WHAT TO WORK ON >>
Sift the material for lines containing "selector", and return them.

SUPPLIED DATA >>

>>

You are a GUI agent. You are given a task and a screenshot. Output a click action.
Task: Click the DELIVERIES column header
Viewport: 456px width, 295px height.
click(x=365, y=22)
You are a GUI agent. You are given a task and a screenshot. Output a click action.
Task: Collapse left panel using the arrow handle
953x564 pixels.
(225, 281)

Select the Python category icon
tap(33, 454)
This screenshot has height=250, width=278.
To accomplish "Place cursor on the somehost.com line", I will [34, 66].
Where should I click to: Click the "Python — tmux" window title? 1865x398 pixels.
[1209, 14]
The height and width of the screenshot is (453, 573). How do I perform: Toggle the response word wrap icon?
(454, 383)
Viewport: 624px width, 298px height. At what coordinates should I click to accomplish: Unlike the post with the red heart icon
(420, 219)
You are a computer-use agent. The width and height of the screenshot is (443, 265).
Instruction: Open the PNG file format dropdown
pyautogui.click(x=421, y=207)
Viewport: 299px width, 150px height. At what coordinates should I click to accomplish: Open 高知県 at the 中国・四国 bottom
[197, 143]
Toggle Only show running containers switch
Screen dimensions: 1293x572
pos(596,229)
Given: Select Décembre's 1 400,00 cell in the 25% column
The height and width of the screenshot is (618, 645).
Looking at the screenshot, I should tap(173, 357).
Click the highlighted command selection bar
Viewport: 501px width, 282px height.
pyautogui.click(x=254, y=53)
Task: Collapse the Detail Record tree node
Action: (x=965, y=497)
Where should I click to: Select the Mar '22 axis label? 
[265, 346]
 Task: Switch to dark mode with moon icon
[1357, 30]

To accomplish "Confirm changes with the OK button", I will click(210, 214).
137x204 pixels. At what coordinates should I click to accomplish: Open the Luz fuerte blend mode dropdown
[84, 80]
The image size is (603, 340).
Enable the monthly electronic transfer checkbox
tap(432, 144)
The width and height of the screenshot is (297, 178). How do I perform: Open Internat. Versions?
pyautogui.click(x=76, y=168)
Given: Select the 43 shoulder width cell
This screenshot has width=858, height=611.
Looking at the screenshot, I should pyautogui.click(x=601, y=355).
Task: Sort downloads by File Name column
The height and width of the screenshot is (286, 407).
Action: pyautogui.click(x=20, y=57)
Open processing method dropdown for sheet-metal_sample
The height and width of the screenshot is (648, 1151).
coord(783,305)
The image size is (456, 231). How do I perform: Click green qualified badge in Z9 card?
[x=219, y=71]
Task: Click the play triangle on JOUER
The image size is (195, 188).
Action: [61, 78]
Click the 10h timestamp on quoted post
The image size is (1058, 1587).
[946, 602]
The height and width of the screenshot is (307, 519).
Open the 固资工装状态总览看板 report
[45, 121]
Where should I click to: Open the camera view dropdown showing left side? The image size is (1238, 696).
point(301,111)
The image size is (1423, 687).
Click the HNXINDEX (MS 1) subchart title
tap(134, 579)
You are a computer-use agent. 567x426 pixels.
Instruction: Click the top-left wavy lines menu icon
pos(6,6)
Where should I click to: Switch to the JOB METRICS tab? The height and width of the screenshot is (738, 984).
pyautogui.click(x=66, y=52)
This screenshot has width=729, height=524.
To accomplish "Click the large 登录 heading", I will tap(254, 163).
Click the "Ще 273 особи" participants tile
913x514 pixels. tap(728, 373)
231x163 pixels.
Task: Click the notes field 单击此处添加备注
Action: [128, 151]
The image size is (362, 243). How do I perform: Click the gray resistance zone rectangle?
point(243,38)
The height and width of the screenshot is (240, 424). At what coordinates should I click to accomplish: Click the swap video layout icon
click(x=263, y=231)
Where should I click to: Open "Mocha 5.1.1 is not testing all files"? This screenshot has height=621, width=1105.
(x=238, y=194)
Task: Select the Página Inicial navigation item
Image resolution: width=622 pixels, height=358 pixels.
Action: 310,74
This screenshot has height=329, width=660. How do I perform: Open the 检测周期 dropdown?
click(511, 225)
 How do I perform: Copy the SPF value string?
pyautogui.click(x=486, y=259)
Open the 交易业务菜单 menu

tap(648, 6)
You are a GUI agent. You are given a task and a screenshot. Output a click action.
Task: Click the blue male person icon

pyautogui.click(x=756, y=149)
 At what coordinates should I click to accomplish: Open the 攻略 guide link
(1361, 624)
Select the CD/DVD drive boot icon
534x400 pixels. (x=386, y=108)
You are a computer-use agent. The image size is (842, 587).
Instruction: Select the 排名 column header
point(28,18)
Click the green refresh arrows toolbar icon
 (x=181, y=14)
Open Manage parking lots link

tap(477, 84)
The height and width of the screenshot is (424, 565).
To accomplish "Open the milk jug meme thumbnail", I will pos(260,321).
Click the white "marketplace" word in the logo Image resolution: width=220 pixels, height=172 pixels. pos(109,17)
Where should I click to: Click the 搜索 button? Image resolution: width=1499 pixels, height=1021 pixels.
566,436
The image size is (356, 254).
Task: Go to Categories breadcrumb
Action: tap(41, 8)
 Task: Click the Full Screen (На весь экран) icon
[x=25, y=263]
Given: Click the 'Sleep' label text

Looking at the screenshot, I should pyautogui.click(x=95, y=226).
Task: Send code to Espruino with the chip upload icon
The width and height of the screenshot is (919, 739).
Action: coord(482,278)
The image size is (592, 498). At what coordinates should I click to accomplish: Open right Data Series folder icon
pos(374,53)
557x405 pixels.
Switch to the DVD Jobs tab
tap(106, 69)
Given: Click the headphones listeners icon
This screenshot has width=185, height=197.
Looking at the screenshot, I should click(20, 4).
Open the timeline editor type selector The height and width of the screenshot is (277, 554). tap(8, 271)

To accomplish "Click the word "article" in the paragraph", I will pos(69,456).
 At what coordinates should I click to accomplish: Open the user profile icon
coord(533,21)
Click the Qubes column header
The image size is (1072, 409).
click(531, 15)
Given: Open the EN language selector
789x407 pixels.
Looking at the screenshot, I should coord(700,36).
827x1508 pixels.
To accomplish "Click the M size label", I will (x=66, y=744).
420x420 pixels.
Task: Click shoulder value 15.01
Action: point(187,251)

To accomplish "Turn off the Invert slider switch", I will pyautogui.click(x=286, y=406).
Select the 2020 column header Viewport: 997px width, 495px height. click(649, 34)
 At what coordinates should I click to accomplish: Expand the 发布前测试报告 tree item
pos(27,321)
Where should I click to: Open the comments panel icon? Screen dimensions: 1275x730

<<

ANSWER TO THE EXERCISE >>
Open the timeline editor type selector The height and width of the screenshot is (277, 554). tap(8, 271)
Given: Open the EN language selector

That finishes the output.